For the time being, Rutkowski’s thought is completely speculative; he’s not sitting on a pile of gold, however somewhat wish to be someday, as industrial fusion turns into extra of a actuality. Actually, the utter lack of business fusion in 2025 is probably going the biggest and most blatant barrier to his imaginative and prescient. Marathon will not be within the reactor-building enterprise; as a substitute, it hopes to workforce up with such firms by consulting and supplying them gear. In accordance with a current survey, fusion firms have raised $2.6 billion previously 12 months, and nearly all of firm representatives who responded stated they consider that fusion energy will grow to be a actuality sooner or later within the subsequent decade. Some physicists I spoke with thought that timeline is perhaps optimistic, however additionally they famous that important progress has been made in recent times.
I despatched Marathon’s proposal to Lawrence Principe, a historian and chemist at Johns Hopkins College who has written a number of books about alchemy and has re-created alchemical recipes in his lab. (He efficiently replicated one Seventeenth-century experiment that made a lump of gold seem to develop right into a glittering tree inside a flask.) Principe was struck, whereas perusing the corporate’s web site, by the spirited promotional language—touting a “golden age,” for instance—that echoes the pamphleteering of centuries previous. “I’m getting deja vu right here this relative to Sixteenth- and Seventeenth-century texts,” he advised me.
Like Marathon, many alchemists from that period marketed that they have been on the cusp of a breakthrough, in keeping with Principe. They wrote to kings and queens asking for an funding of their laboratory, or for a gold pattern to kick-start the endeavor. Within the fifteenth century, King Henry IV banned the observe as a result of he was apprehensive about alchemical advances undermining gold foreign money. That’s a theoretical consideration in the present day too. However fusion appears unlikely to devalue anybody’s stockpile: Rutkowski estimates {that a} single reactor may produce simply a few tons of gold per 12 months—price greater than $200 million, however nonetheless a far cry from the three,000-plus tons which might be mined yearly, to not point out that any gold produced by fusion could be considerably radioactive and would take about 15 years to be thought-about secure.
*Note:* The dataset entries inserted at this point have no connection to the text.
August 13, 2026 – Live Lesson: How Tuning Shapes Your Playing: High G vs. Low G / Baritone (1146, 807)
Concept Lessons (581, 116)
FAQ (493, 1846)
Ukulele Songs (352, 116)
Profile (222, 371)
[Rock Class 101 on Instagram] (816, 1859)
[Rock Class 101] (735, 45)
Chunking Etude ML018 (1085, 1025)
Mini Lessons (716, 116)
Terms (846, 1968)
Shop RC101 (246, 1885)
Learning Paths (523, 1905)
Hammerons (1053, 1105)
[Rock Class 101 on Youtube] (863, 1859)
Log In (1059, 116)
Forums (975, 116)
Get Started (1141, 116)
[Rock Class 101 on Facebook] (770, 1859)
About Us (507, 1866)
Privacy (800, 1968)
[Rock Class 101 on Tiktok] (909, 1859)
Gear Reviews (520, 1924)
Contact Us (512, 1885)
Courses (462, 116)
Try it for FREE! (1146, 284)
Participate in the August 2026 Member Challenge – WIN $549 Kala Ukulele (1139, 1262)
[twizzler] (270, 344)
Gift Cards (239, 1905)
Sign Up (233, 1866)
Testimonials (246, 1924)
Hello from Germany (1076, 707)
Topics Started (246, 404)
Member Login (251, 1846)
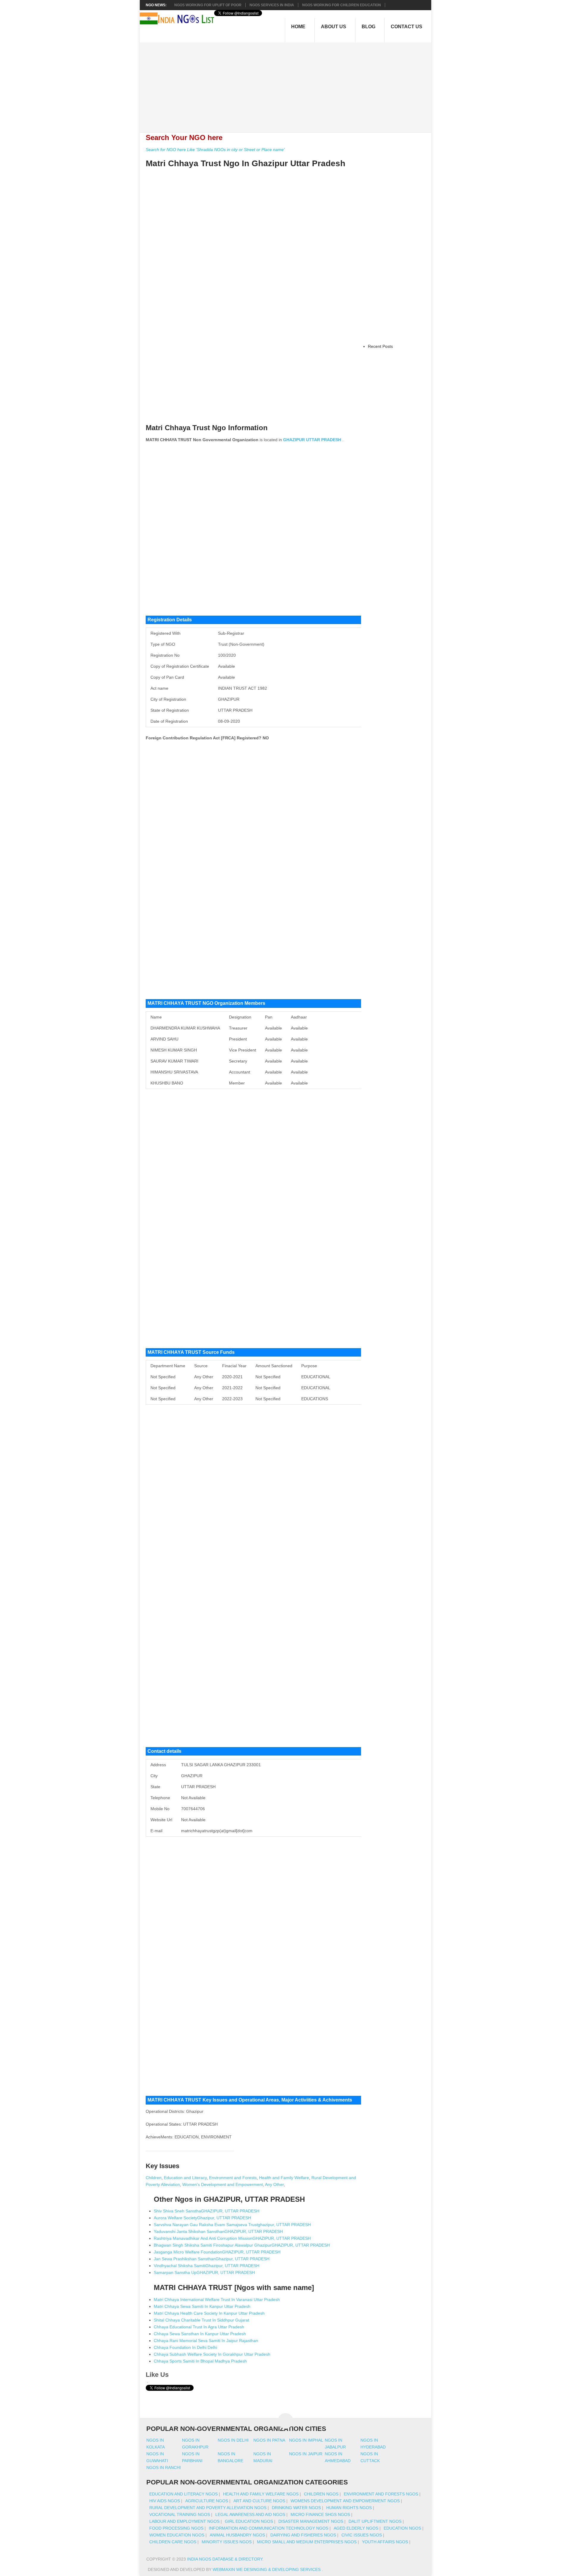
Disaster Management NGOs (310, 2521)
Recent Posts (380, 346)
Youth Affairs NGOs (385, 2541)
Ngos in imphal (306, 2440)
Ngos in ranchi (163, 2467)
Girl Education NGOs (249, 2521)
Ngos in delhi (233, 2440)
The historical past of alchemy is replete with tales of dashed hopes and doubtful boasts. In 1782, a British chemist named James Value, like Marathon, claimed that he may flip mercury into gold, although he professed doing it with mysterious powders somewhat than nuclear power. After being repeatedly challenged to duplicate his experiment, he agreed to placed on a public demonstration. However as a substitute, when the time got here, he drank a vial of poison and died in entrance of the three witnesses who confirmed up. Within the early twentieth century, Rudolph Hunter, an engineer and inventor, was deemed a “fashionable Midas” after claiming he was set to construct a manufacturing unit that would produce hundreds of {dollars}’ price of gold a day through the use of ideas he had realized from learning the solar. He handed away earlier than proving his idea.
Not like these ill-fated efforts, Marathon’s plan has actual science behind it. If it really works, the achievement would mark the top of the alchemist’s quest, proof optimistic that humankind can alter the weather. However Rutkowski and firm aren’t pushed by the need for gold itself. As a substitute, they’re after a expertise that would assist sate the world’s ever-growing want for power—a prize that’s way more worthwhile and, for now, nonetheless simply out of attain.